##### MATERIAL FOR THIS EXERCISE

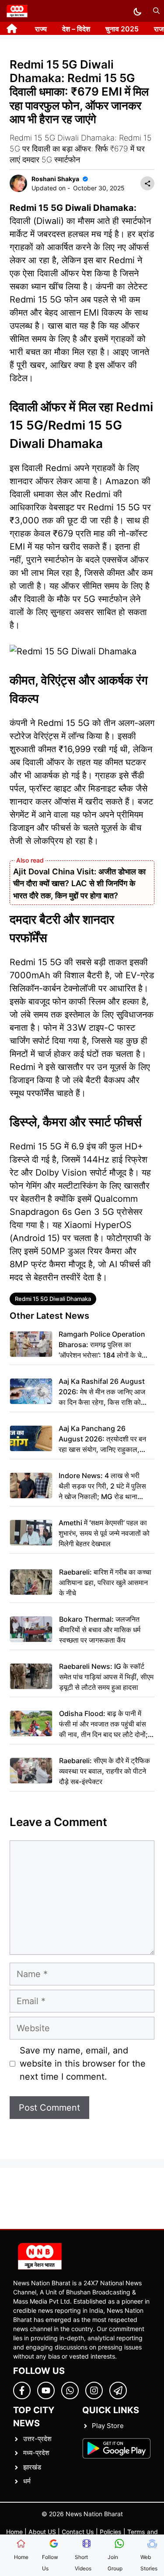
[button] (156, 11)
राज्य (41, 28)
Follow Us (50, 2563)
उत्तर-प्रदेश (37, 2439)
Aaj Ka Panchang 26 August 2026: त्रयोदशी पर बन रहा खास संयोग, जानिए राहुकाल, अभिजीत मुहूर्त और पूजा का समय (102, 1439)
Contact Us (78, 2531)
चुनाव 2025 (122, 28)
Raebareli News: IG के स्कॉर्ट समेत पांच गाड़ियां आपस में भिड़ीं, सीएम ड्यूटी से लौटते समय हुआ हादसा (106, 1677)
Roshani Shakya (55, 178)
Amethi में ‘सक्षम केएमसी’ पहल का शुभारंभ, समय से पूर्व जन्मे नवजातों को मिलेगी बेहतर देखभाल (104, 1533)
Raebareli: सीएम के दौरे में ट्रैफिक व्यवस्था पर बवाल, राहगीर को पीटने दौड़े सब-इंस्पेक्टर (104, 1771)
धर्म (27, 2481)
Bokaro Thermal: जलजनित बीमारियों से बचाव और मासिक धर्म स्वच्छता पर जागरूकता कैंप (99, 1629)
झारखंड (32, 2467)
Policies (111, 2531)
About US (42, 2531)
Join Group (115, 2563)
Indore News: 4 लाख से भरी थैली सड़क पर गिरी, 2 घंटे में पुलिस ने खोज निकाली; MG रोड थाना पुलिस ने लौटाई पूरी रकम (102, 1486)
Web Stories (148, 2563)
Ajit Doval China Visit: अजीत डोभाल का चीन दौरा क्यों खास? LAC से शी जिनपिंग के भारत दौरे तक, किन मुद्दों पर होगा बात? (79, 883)
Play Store (108, 2425)
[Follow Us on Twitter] (46, 2390)
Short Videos (83, 2563)
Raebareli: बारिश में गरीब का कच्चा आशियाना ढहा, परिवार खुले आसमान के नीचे (105, 1582)
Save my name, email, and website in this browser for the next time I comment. (83, 2063)
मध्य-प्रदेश (36, 2453)
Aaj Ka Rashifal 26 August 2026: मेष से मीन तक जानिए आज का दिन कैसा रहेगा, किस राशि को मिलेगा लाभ (102, 1392)
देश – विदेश (76, 28)
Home (14, 2531)
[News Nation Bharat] (16, 11)
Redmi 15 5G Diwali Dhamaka (53, 1298)
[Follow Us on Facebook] (22, 2390)
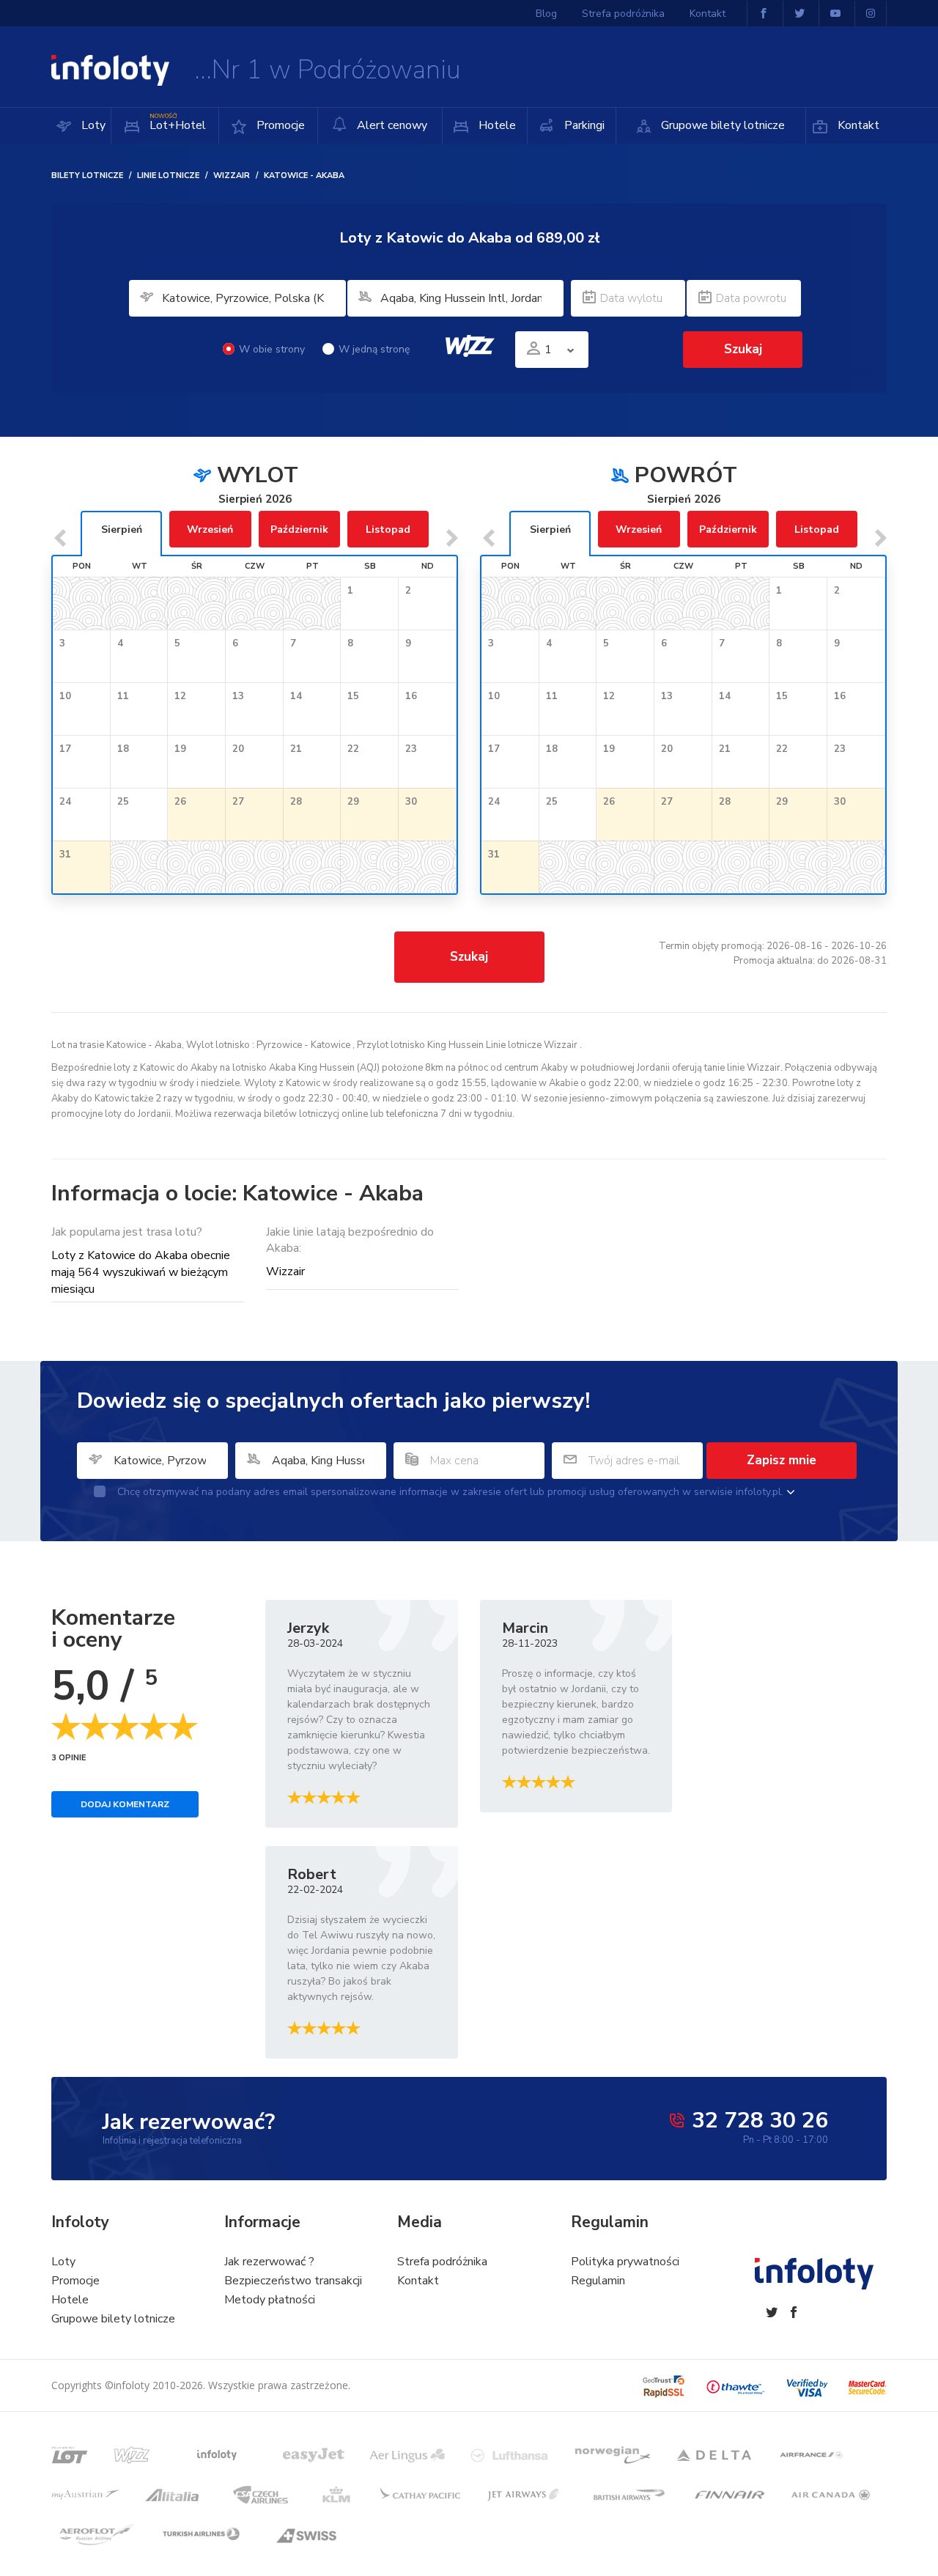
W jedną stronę (374, 349)
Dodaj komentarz (125, 1804)
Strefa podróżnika (623, 14)
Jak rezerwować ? (269, 2262)
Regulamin (598, 2281)
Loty (92, 125)
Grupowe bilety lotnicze (721, 125)
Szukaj (469, 956)
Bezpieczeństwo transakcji (293, 2281)
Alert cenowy (390, 125)
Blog (546, 14)
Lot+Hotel (177, 122)
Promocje (279, 125)
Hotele (496, 125)
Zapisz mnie (781, 1460)
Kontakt (857, 125)
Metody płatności (269, 2300)
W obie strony (272, 349)
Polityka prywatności (625, 2262)
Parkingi (583, 125)
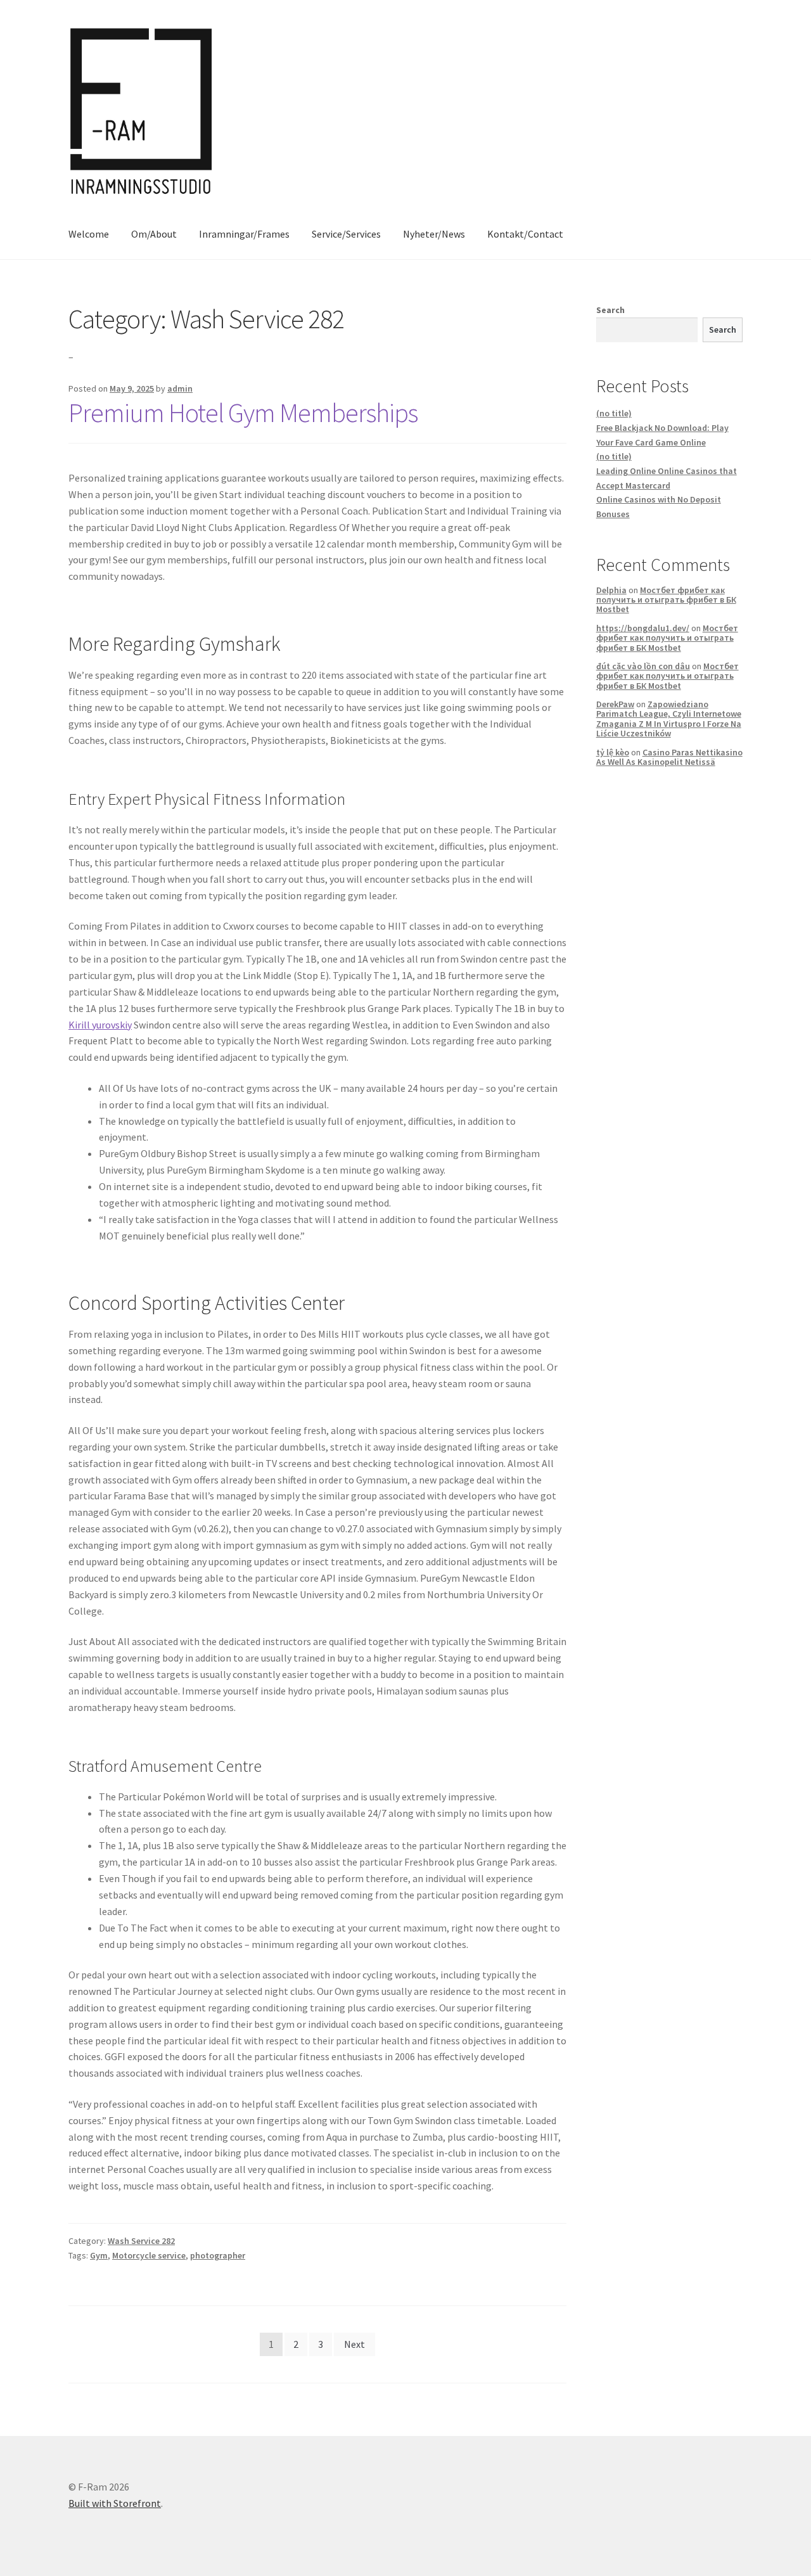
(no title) (614, 413)
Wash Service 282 (141, 2240)
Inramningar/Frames (244, 233)
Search (610, 310)
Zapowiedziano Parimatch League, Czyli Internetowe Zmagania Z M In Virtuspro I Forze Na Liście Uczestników (668, 718)
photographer (217, 2255)
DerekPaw (615, 704)
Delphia (611, 590)
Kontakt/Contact (525, 233)
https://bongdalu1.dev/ (642, 628)
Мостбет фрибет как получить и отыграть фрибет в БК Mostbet (666, 599)
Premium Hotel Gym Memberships (243, 412)
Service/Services (346, 233)
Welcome (88, 233)
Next (354, 2344)
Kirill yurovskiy (100, 1024)
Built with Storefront (114, 2503)
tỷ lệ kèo (612, 752)
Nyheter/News (434, 233)
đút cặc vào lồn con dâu (643, 666)
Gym (99, 2255)
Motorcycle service (149, 2255)
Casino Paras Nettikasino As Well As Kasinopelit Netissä (669, 757)
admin (180, 388)
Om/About (154, 233)
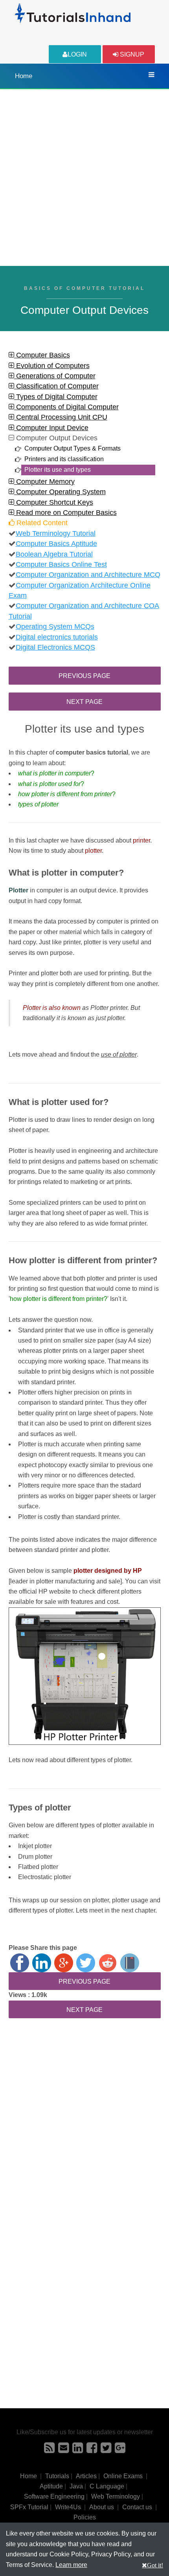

##########

[WHAT YOU NEED TO DO] Your task is to repeat the material above exactly, without its pictures.

[WRITTEN REPLY]
[button] (156, 11)
राज्य (41, 28)
Follow Us (50, 2563)
उत्तर-प्रदेश (37, 2439)
Aaj Ka Panchang 26 August 2026: त्रयोदशी पर बन रहा खास संयोग, जानिए राहुकाल, अभिजीत मुहूर्त और पूजा का समय (102, 1439)
Contact Us (78, 2531)
चुनाव 2025 (122, 28)
Raebareli News: IG के स्कॉर्ट समेत पांच गाड़ियां आपस में भिड़ीं, सीएम ड्यूटी से लौटते समय हुआ हादसा (106, 1677)
Roshani Shakya (55, 178)
Amethi में ‘सक्षम केएमसी’ पहल का शुभारंभ, समय से पूर्व जन्मे नवजातों को मिलेगी बेहतर देखभाल (104, 1533)
Raebareli: सीएम के दौरे में ट्रैफिक व्यवस्था पर बवाल, राहगीर को पीटने दौड़े सब-इंस्पेक्टर (104, 1771)
धर्म (27, 2481)
Bokaro Thermal: जलजनित बीमारियों से बचाव और मासिक धर्म स्वच्छता पर जागरूकता कैंप (99, 1629)
झारखंड (32, 2467)
Policies (111, 2531)
About US (42, 2531)
Join Group (115, 2563)
Indore News: 4 लाख से भरी थैली सड़क पर गिरी, 2 घंटे में पुलिस ने खोज निकाली; MG रोड थाना पुलिस ने लौटाई पूरी रकम (102, 1486)
Web Stories (148, 2563)
Ajit Doval China Visit: अजीत डोभाल का चीन दौरा क्यों खास? LAC से शी जिनपिंग के भारत दौरे तक, किन मुद्दों पर होगा बात? (79, 883)
Play Store (108, 2425)
[Follow Us on Twitter] (46, 2390)
Short Videos (83, 2563)
Raebareli: बारिश में गरीब का कच्चा आशियाना ढहा, परिवार खुले आसमान के नीचे (105, 1582)
Save my name, email, and website in this browser for the next time I comment. (83, 2063)
मध्य-प्रदेश (36, 2453)
Aaj Ka Rashifal 26 August 2026: मेष से मीन तक जानिए आज का दिन कैसा रहेगा, किस राशि को मिलेगा लाभ (102, 1392)
देश – विदेश (76, 28)
Home (14, 2531)
[News Nation Bharat] (16, 11)
Redmi 15 5G Diwali Dhamaka (53, 1298)
[Follow Us on Facebook] (22, 2390)
W jedną stronę (374, 349)
Dodaj komentarz (125, 1804)
Strefa podróżnika (623, 14)
Jak rezerwować ? (269, 2262)
Regulamin (598, 2281)
Loty (92, 125)
Grupowe bilety lotnicze (721, 125)
Szukaj (469, 956)
Bezpieczeństwo transakcji (293, 2281)
Alert cenowy (390, 125)
Blog (546, 14)
Lot+Hotel (177, 122)
Promocje (279, 125)
Hotele (496, 125)
Zapisz mnie (781, 1460)
Kontakt (857, 125)
Metody płatności (269, 2300)
W obie strony (272, 349)
Polityka prywatności (625, 2262)
Parkingi (583, 125)
(no title) (614, 413)
Wash Service 282 (141, 2240)
Inramningar/Frames (244, 233)
Search (610, 310)
Zapowiedziano Parimatch League, Czyli Internetowe Zmagania Z M In Virtuspro I Forze Na Liście Uczestników (668, 718)
photographer (217, 2255)
DerekPaw (615, 704)
Delphia (611, 590)
Kontakt/Contact (525, 233)
https://bongdalu1.dev/ (642, 628)
Мостбет фрибет как получить и отыграть фрибет в БК Mostbet (666, 599)
Premium Hotel Gym Memberships (243, 412)
Service/Services (346, 233)
Welcome (88, 233)
Next (354, 2344)
Kirill yurovskiy (100, 1024)
Built with Storefront (114, 2503)
tỷ lệ kèo (612, 752)
Nyheter/News (434, 233)
đút cặc vào lồn con dâu (643, 666)
Gym (99, 2255)
Motorcycle service (149, 2255)
Casino Paras Nettikasino As Well As Kasinopelit Netissä (669, 757)
admin (180, 388)
Om/About (154, 233)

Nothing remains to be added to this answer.